* **TREŚĆ ZADAŃ**
1/ Powtórz dosłownie fragment wątku o dalmatyńczyku, zaczynając od „Pokaż mi, jak” i ciągnąc aż do „sie pytaja .”.
2/ Jakie pseudonimy mają autorzy postów w wątku o dalmatyńczyku, bez osób, które są tylko cytowane?

* **BLOK TEKSTU**
══════

Felek - -3 latek, Czestochowa

Moderatorzy: dalmibea, magmal

Felek - -3 latek, Czestochowa

Postprzez figa » Cz paź 21, 2010 6:23 pm

olalolaa napisał(a):Ciocie pomóżcie, w Częstochowie w schronisku jest dalmatyńczyk, określony na 3 lata, tylko jest taki troche miniaturowy, siega do kolana trochę wyzej. Drobny. W boksie wiecznie lezy zwinięty w kłębek i cały chodzi z zimna, skóra na nim lata.. tak sie trzęsie. I popada nam w depresje.. na spacerkach jest kochany, przytulaśny, ale widac ze wygasa :( prosze pomóżcie! To pierwszy dalmatyńczyk jakiemu szukam domu. Pies jest śliczny..

Obrazek
Ostatnio edytowano So paź 23, 2010 1:46 pm przez figa, łącznie edytowano 1 raz
Obrazek

Pokaż mi, jak traktujesz zwierzęta, a powiem ci, kim jesteś...
Avatar użytkownika
figa
 
Posty: 550
Dołączył(a): Cz cze 17, 2010 7:47 pm

Postprzez dalmibea » Cz paź 21, 2010 6:34 pm

Figa , mozesz sie o nim jak najwiecej dowiedziec , moze ci ktos w schronisku mniej wiecej powiedza czy on by sie w domu z innymi psami gadzal , jak mysla czy moglby do domu gdzie sa dzieci , koty , sorry ze was ciagle tak tymi samymi pytaniami zadreczam , ale jak dzwonia do mnie ludzie to wlasnie o to sie pytaja .
Sliczne biedarstwo.


Czy jest ktos na forum kto umie szyc i poszylby nam pare ubranek dla tych biednych dalmatow co w schroniskach siedza ????
Avatar użytkownika
dalmibea
Site Admin
 
Posty: 6291
Dołączył(a): So lut 20, 2010 5:58 pm

Postprzez magmal » Cz paź 21, 2010 6:41 pm

właśnie miałam go też wkleić.

══════

* **DOSTARCZONE DANE**
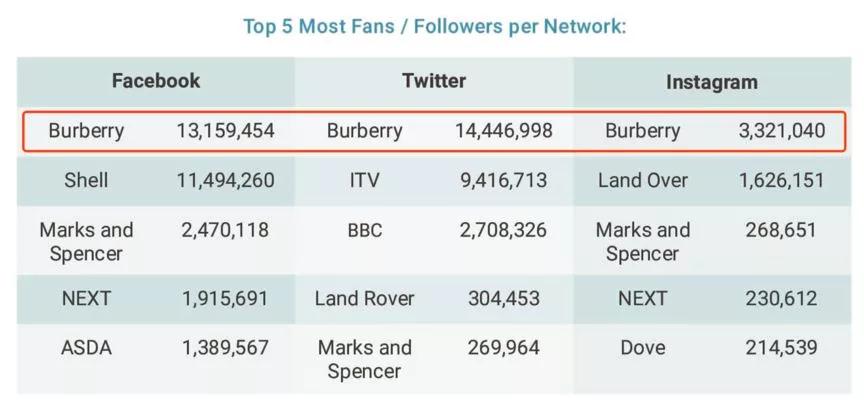The image size is (864, 410).
Task: Click the BBC cell
Action: click(364, 230)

══════

* **ROZWIĄZANIA PO KOLEI**
1/
Pokaż mi, jak traktujesz zwierzęta, a powiem ci, kim jesteś...
Avatar użytkownika
figa
 
Posty: 550
Dołączył(a): Cz cze 17, 2010 7:47 pm

Postprzez dalmibea » Cz paź 21, 2010 6:34 pm

Figa , mozesz sie o nim jak najwiecej dowiedziec , moze ci ktos w schronisku mniej wiecej powiedza czy on by sie w domu z innymi psami gadzal , jak mysla czy moglby do domu gdzie sa dzieci , koty , sorry ze was ciagle tak tymi samymi pytaniami zadreczam , ale jak dzwonia do mnie ludzie to wlasnie o to sie pytaja .

2/ figa, dalmibea, magmal